Like in the human world, your web site will benefit from a healthy diet and a bit of regular exercise.
Feed it with optimised graphics and media files. Images should be no bigger than absolutely necessary and use the correct format for their content (e.g. jpeg for photos and gif for graphics). Learn how to use your image editing software properly to reduce the file size of your images using different compression ratios and colour depths. The same principle applies to audio, video and Flash files.
Take your web site to the HTML gym. Teach it HTML 4 or XHTML 1 and CSS, and it will soon be shedding pounds, looking slimmer and younger, without all those unsightly font tags and bulky nested tables. Maybe it's time you tried a different web authoring program, which enables you to do this easily.

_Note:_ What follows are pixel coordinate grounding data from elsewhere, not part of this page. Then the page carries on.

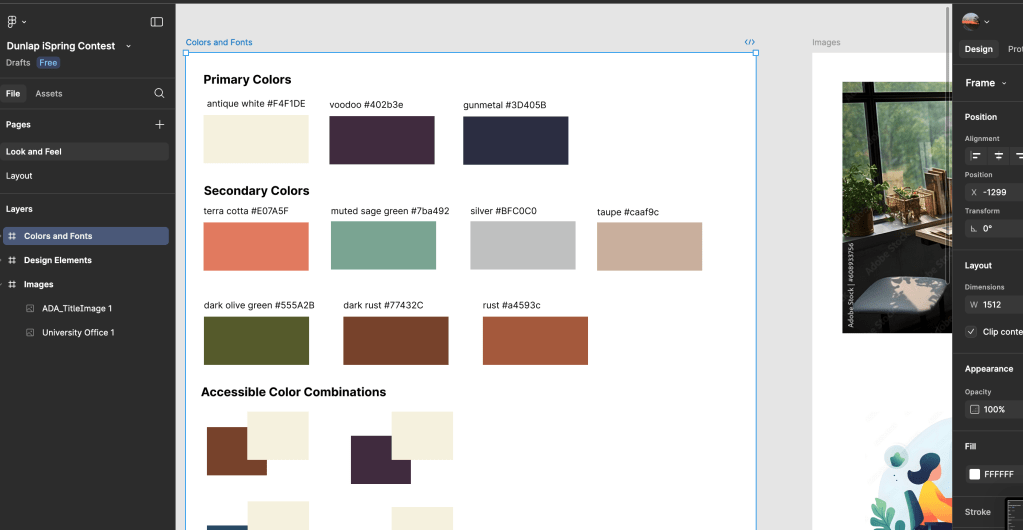Collapse the Images layer group
Viewport: 1023px width, 530px height.
point(12,285)
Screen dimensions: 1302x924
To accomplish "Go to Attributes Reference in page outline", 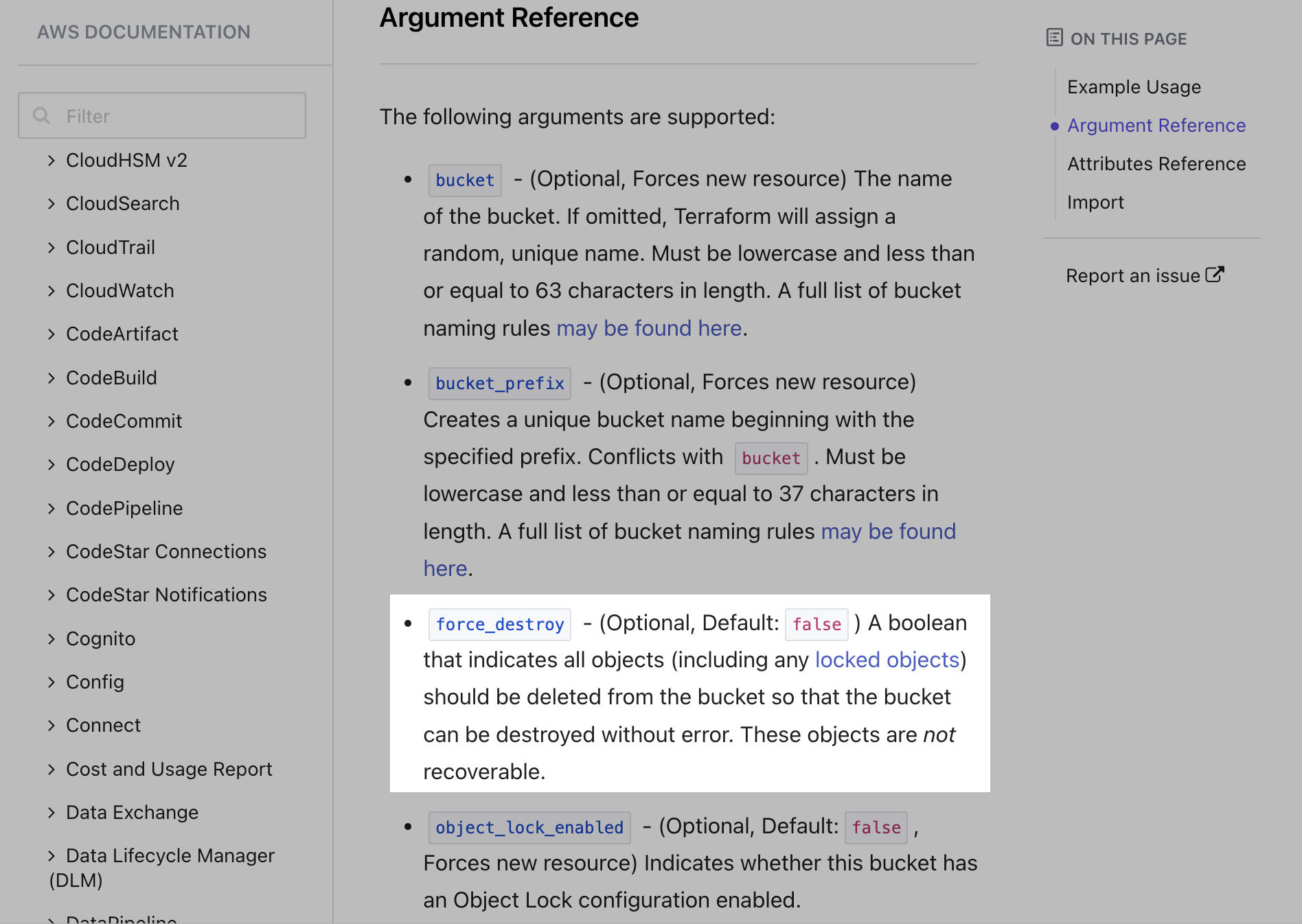I will coord(1156,164).
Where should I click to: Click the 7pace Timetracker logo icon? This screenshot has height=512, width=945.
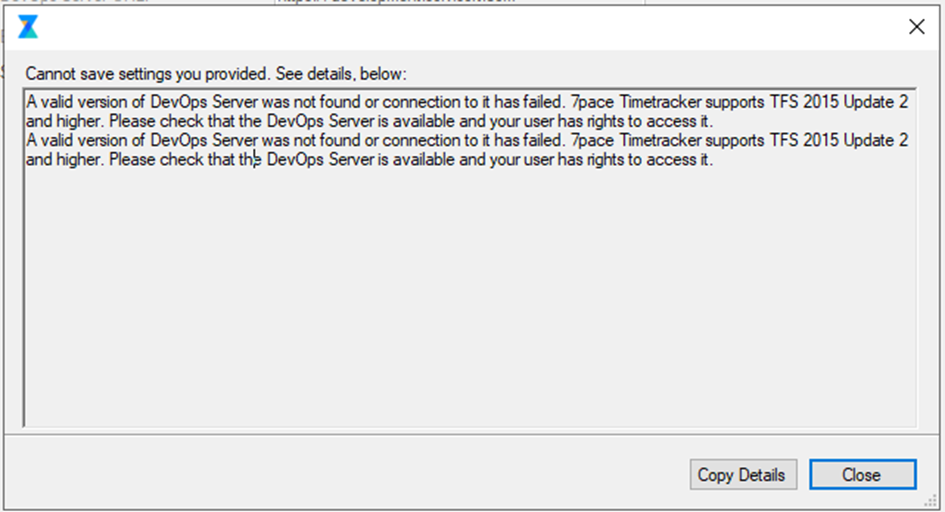28,27
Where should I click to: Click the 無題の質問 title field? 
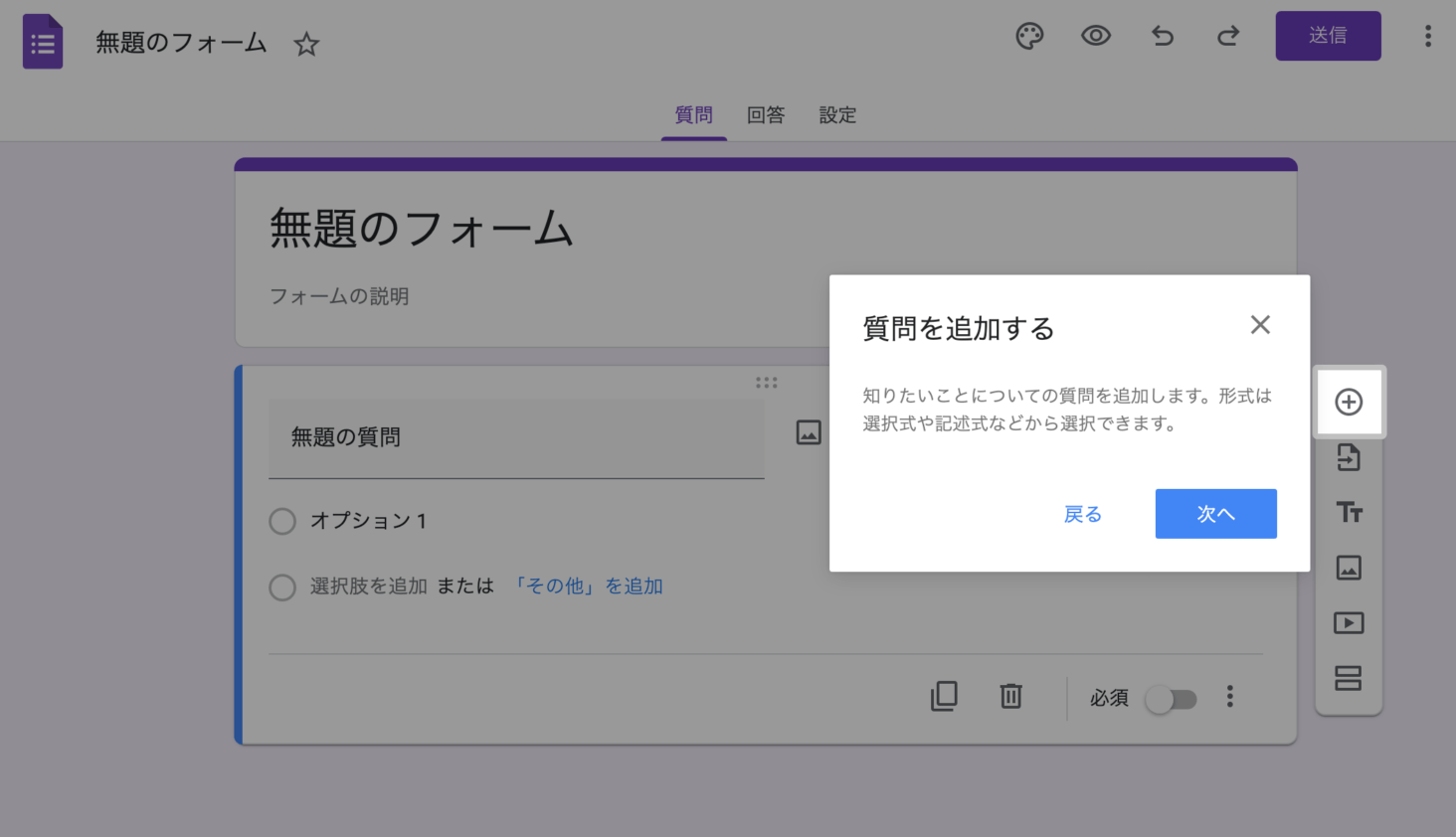[x=398, y=438]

Look at your webstats to find out which files contribute most to your total kBytes. See if you can make them smaller, or maybe even get rid of them altogether.
Putting it about a bit
It's obvious if you think about it: if you put stuff in your web space and then link to it from lots of different places, you're going to generate a lot of traffic. What's not so obvious, is how big an impact this might have on your traffic allowance.
Even the lowly avatar (a small image you might use to represent you in an online forum) can clock up an unbelievable amount of traffic, if it is accessed by a lot of people – not difficult, if you are a regular in a busy forum.

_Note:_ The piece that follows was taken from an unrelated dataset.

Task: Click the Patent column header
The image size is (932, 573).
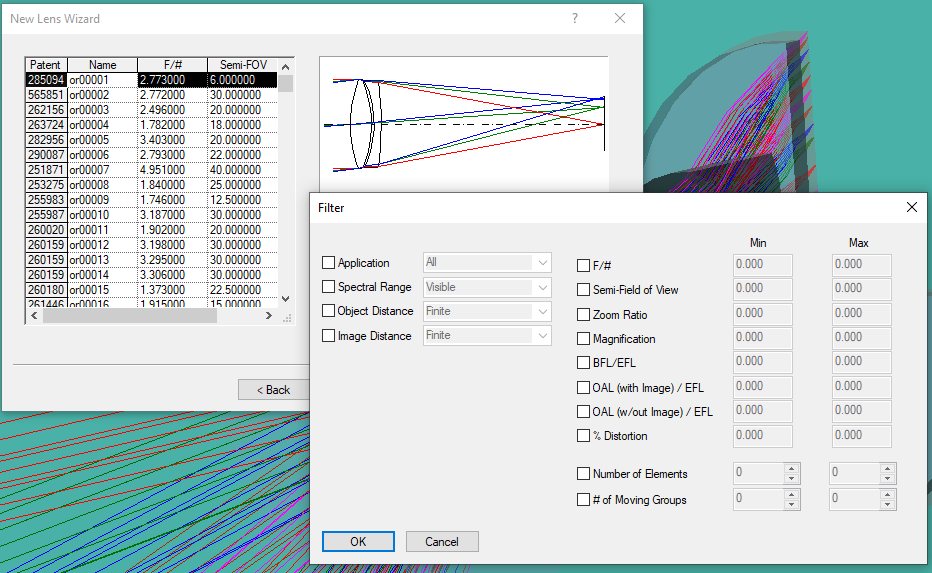Action: [45, 65]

You might want to think twice about publishing the URL of a page or binary file on your web site. If it is hit enough times, or becomes famous, it may prove to be an unnecessary drain on your resources. At the very least, it is wise to make these files as small as possible. Alternatively, there might be another place they can be hosted and therefore not count towards your web site allocation.
It may seem like a good idea to host a forum or photo gallery on your CGI web space, but ask yourself if you can afford the extra traffic generated by these things. Maybe it would be safer to use a third-party service.
Daylight robbery
If you have been looking closely at your webstats, you may have noticed that some of your binary files may be getting an proportionally large number of hits. If this is not intentional, you may be looking at image theft (or "hotlinking", as it is known).

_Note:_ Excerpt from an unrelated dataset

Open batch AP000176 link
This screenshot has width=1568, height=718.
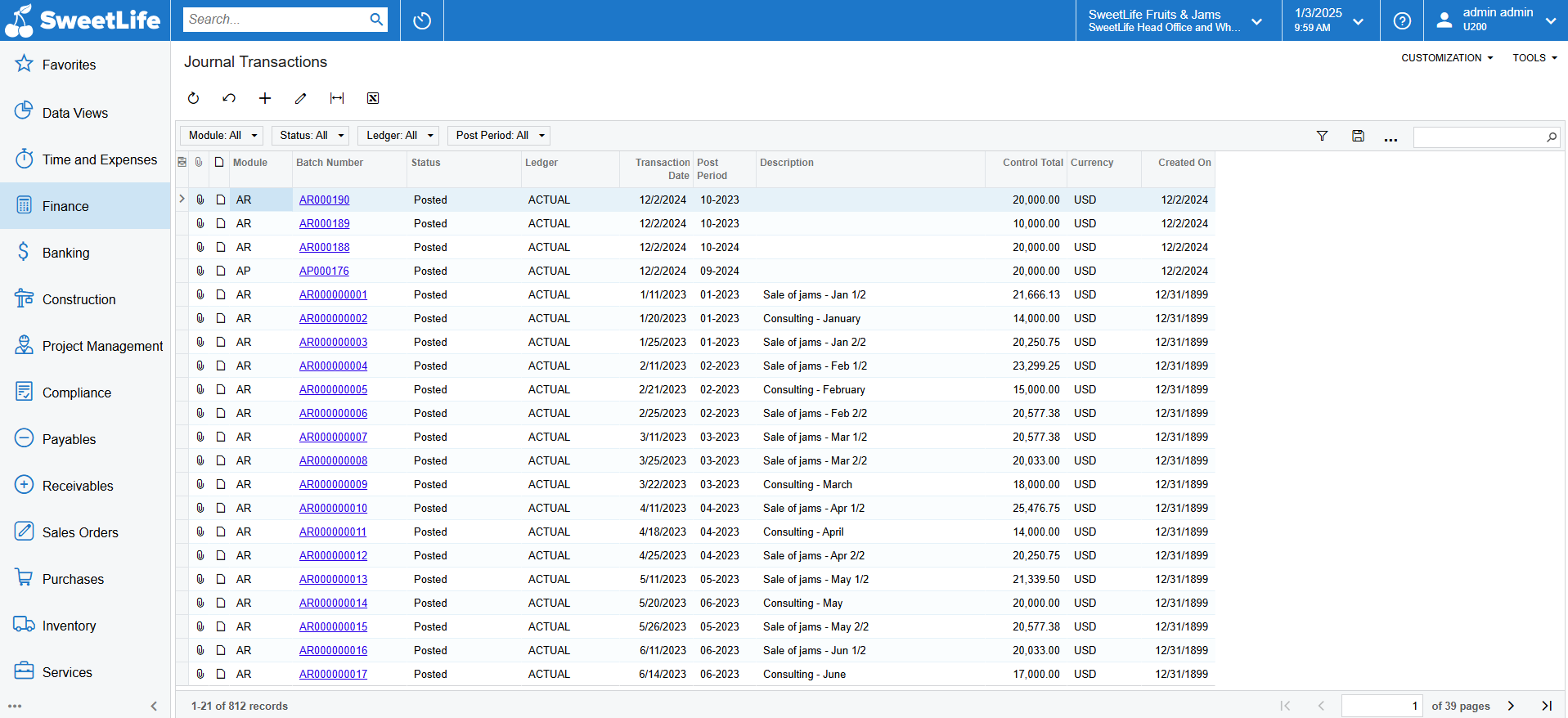click(x=324, y=271)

Believe it or not: not only do people copy images from your web site, but they sometimes don't even bother to host them on their own servers – they just link back to your site. So visitors to their web sites consume your traffic allowance instead of theirs. In short, they let you foot the bill for their plagiarism.
There is a relatively simple way to stop bandwidth theft, using a technical trick. Judicious use of a web site file called .htaccess will instruct the web server not to allow this sort of behaviour. Full details are given in the example at the end of the tutorial.
Saving it for later
You can get software that will download an entire web site to your computer in one go. You can then look at the web site offline or browse the site using your own software in your own time. Cool, eh? Well, no, actually.
If your web site is quite large, just one person could make a huge dent on your daily allowance, which could mean the difference between staying within your limit, or getting canned. This is not a good situation to be in! You could stick a notice on your site, asking for people not to do this, but do you think this will stop them?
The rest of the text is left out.